The Covid Symptom Study

This study uses NLP to identify symptoms of COVID-19 in clinical notes. Specifically, it uses cTAKES and cNLP transformers to identify clinical terms.


Because it uses external services like cTAKES, you will want to make sure those are ready. From your git clone of the cumulus-etl repo, you can run the following to run those services:

export UMLS_API_KEY=your-umls-api-key  # don't forget to set this - cTAKES needs it
docker compose --profile covid-symptom-gpu up -d

You’ll notice the -gpu suffix there. Running NLP is much, much faster with access to a GPU, so we strongly recommend you run this on GPU-enabled hardware.

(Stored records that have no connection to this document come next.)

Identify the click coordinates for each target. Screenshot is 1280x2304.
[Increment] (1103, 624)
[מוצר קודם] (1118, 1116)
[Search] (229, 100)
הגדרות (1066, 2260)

And since we are running the GPU profile, when you do run the ETL, you’ll want to launch the GPU mode instead of the default cumulus-etl CPU mode:

docker compose run cumulus-etl-gpu …

But if you can’t use a GPU or you just want to test things out, you can use --profile covid-symptom above and the normal cumulus-etl run line to use the CPU.


There is one main task, run with --task covid_symptom__nlp_results.

This will need access to clinical notes, which are pulled fresh from your EHR (since the ETL doesn’t store clinical notes). This means you will likely have to provide some other FHIR authentication arguments like --smart-client-id and --fhir-url.

See --help for more authentication options.